NotaWagon · 09/11/2019 14:00

@stillsexystillsingle yes. Because of the success of the financial unit known as The Family, it has taken (me) until my children are old enough to leave on their own for me to opt out of that inadequacy. It was not just a sense of inadequacy though, it was real financial and social disadvantage. 12 years of financial emotional and practical recovery though, I feel in a stronger position than married women in their late 40s. Because married or not if you are staring down the barrel of 50 (or 60) but you have already learnt to be content in your own company, already learnt to
show up as a single person with the bravery that that takes in this world, already structured a life /home that you can afford - then you're in a better position i feel. There is less vulnerability in being a single woman now i feel. Any sense of inadequacy long since replaced by pride that i have rebuilt and have optimism for a future on my own. Dont know if that sounds anti marriage but women are encouraged in to being dependent on the social status that comes with being one half of a couple.

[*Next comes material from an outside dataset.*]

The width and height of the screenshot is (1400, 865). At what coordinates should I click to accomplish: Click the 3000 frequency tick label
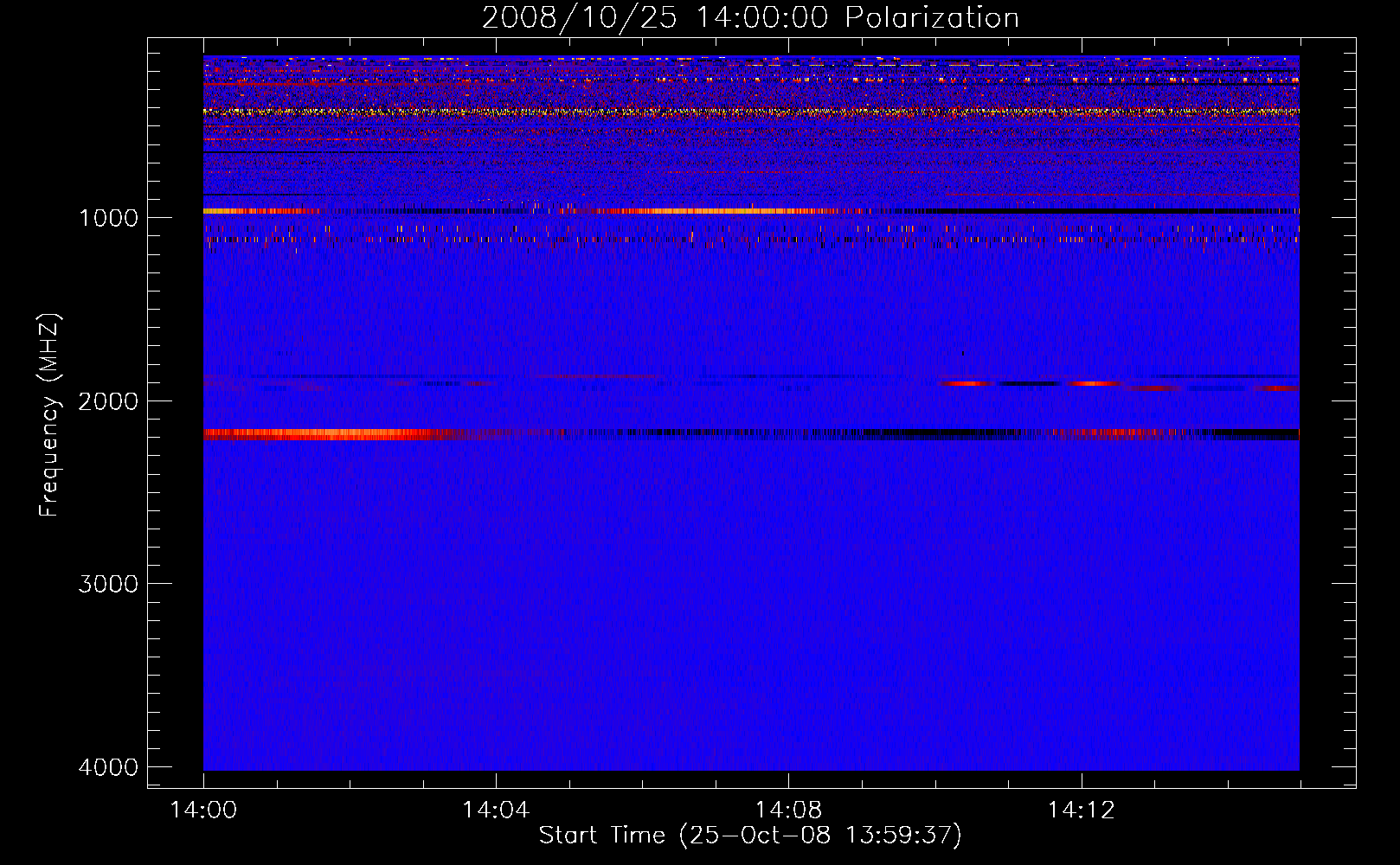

Stillsexystillsingle · 10/11/2019 09:17

Absolutely @NotaWagon but I think things are starting to change, I think more of us now feel able to stand up and say either I am treated well in this relationship or we don't have a relationship . These men are going to have to up their game! Historically men have always had it all their own way dinner on the table and mistresses on the side and all the rest of it! Now finally that's starting to change but we need more women to get on board with us!

madcatladyforever · 10/11/2019 09:32

I think some of the unease is that people know (at least subconsciously) that the world runs on the unpaid labour of women, performed for the benefit of men. So the happily single woman is dangerous because she gives other women Ideas ie that they, too, could decide they are fed up of servicing a man and walk out on their owners...

Yes THIS.....
I've had two awful marriages where I was just expected to cook clean and provide sex. My needs and emotions were not considered at all.
Also several relationships that were headed the same way before I ended them.
I'm 57 and choose to be permanently single now. I have my own home and job and don't need a man.
I NEED a cat and I need time and space to do the things I want to do and relax.
I don't need to come home from work and start a 2nd job of cleaning up the filth left around by a man who can't even remember my birthday.
I have men friends - completely platonic - i can go to the pub with and female friends to chat to so why I'd need a man in the house is anyones guess.
Post menopause I have zero sex drive and the last thing I need is to pretend to enjoy sex with someone I don't like very much. To me its a form of abuse.

Pinkblueberry · 10/11/2019 09:34

It sounds like a pretty standard thing people just say... I couldn’t get worked up about that.

NotaWagon · 10/11/2019 18:36

That is so true @madcatladyforever, if enough women didnt offer up free labour, society would feel the pinch.